- [EXCERPT]
--- begin ---
Breaking into new developments

18 July 2017



In April 2017, Exelon Generation and Japan Atomic Power Company (JAPC) formed a joint venture company, JExel Nuclear, to assist Horizon Nuclear Power develop two Advanced Boiling Water Reactors (ABWRs) at Wylfa Newydd in Wales. David Flin spoke with Ben Russell from Horizon Nuclear Generation about progress on the project.


Horizon Nuclear Power was formed as a UK joint venture between the European utilities E.On and RWE in 2009, with the objective of developing “around 6000MW” of new nuclear capacity in the UK by 2025. The joint venture acquired two sites at Wylfa and Oldbury. At the time, Horizon had not decided which reactor technology it would use.

In March 2012, E.On and RWE placed Horizon up for sale as a going concern, as a result of changes in attitude in Germany after the Fukushima accident. In October 2012 Hitachi announced that it would buy Horizon, and the sale was completed in November 2012. Hitachi will build two Advanced Boiling Water Reactors (ABWRs), each of 1350MW, at Wylfa Newydd – a site adjacent to the original Wylfa site, where the original Magnox plant is now being decommissioned.

Horizon, Japan Atomic Power Company (JAPC) and Hitachi signed a technical services contract in July 2016 for the Wylfa Newydd plant. According to the contract, JAPC will support Horizon in construction costing, licensing, and planning for commissioning.
--- end ---
- [DATA LINES]
--- begin ---
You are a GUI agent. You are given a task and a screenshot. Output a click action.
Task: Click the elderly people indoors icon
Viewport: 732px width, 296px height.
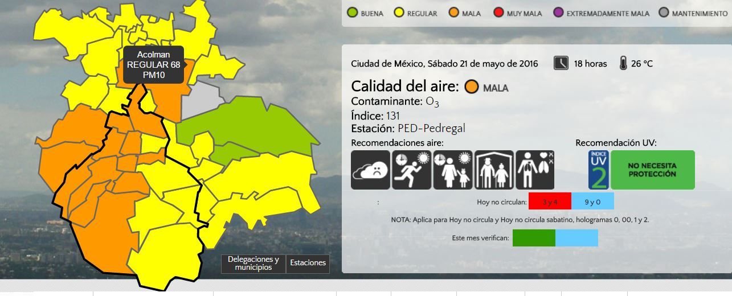coord(494,170)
--- end ---
- [REQUIRED WORK] In the Wylfa Newydd article, what capacity is given for each of the two Advanced Boiling Water Reactors that Hitachi will build?

- [WRITTEN RESPONSE] 1350MW each.